新千夜一夜物語第0話:運命の邂逅
『もうこれで終わっていい。天命を全うできないなら、生きている意味がない。もしも本当に神がいるなら、こんな命はもういらない。お前らの好きにしろ!』
青年は空へ向かって叫んだ。もっとも、命を捨てたいという思いがあっても、そこは彼が命を落とす要素はまったくないような参拝客がいない古びた神社である。
「ほっほっほ。では、そうさせてもらおうかの」
『うわあ、だ、誰ですか?!』
誰もいないと思っていたはずなのに、恥ずかしい場面を見られてしまった青年。
彼に声をかけたのは、あやしい格好をした初老の男性である。
「ワシか? ワシはしがない陰陽師じゃ。あの世とこの世の仕組みを把握し、お主のように努力をしているのに報われず、命をかけてでも天命を生きたい人間をサポートする存在じゃ」
『確かにそんな生き方をしたいとは思っていますけど、初対面でいきなりそんなことを言われても、あやしすぎて信じられませんよ』
「そうかいそうかい。信じるか信じないかはそなた次第じゃ。ただ、どうせ死を選ぼうとしておるのなら、命を絶つのはワシの話を聞いてからにしてもいいであろう?」
陰陽師を名乗るその男性の言葉には心に直に届くような力強さがあり、その瞳には揺るぎない自信がみなぎっていた。発言はあやしくとも、人を信じさせるような不思議な力があった。
『・・・わかりました。
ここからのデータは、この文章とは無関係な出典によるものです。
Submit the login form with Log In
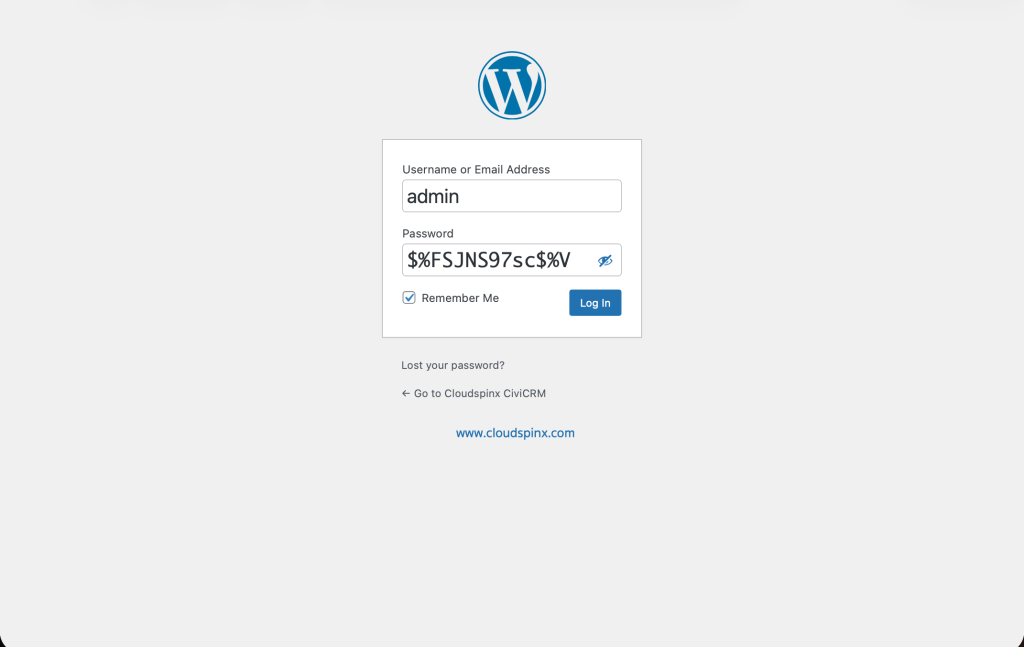(x=595, y=303)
どうせ暇でやることもありませんから、あなたの話を聞いてからどうするかを決めます』
「そうかそうかでは、ワシの家で話をしよう。すぐそこじゃ」
陰陽師を名乗る男の家に向う道すがら、青年が訊ねた。
『とりあえず、あなたのことは先生とお呼びすればよろしいでしょうか?』
「なんでもいいが、そなたがそう呼びたいと感じたならそうするがいい」
青年が案内されたのは高層マンションの一室であった。あやしい男性のイメージとは裏腹に、お札やパワーストーンや神棚もない。掃除が行き届いた綺麗な洋風のリビングだ。
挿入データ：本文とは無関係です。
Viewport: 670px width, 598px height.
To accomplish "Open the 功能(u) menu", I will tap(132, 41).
『陰陽師なのに、とても現代的でまっとうなお部屋なんですね…』
「目に見える物質など、目に見えない存在に対しては何の影響力もない」
『えっ、そうなのですか。おっしゃっていることが、よくわからないのですが』
「まあ、そうじゃろう。これからいろんな話をしていくから、少しずつ理解したらよい」
こうして、生きる希望をなくした青年と怪しい陰陽師の対話が始まった。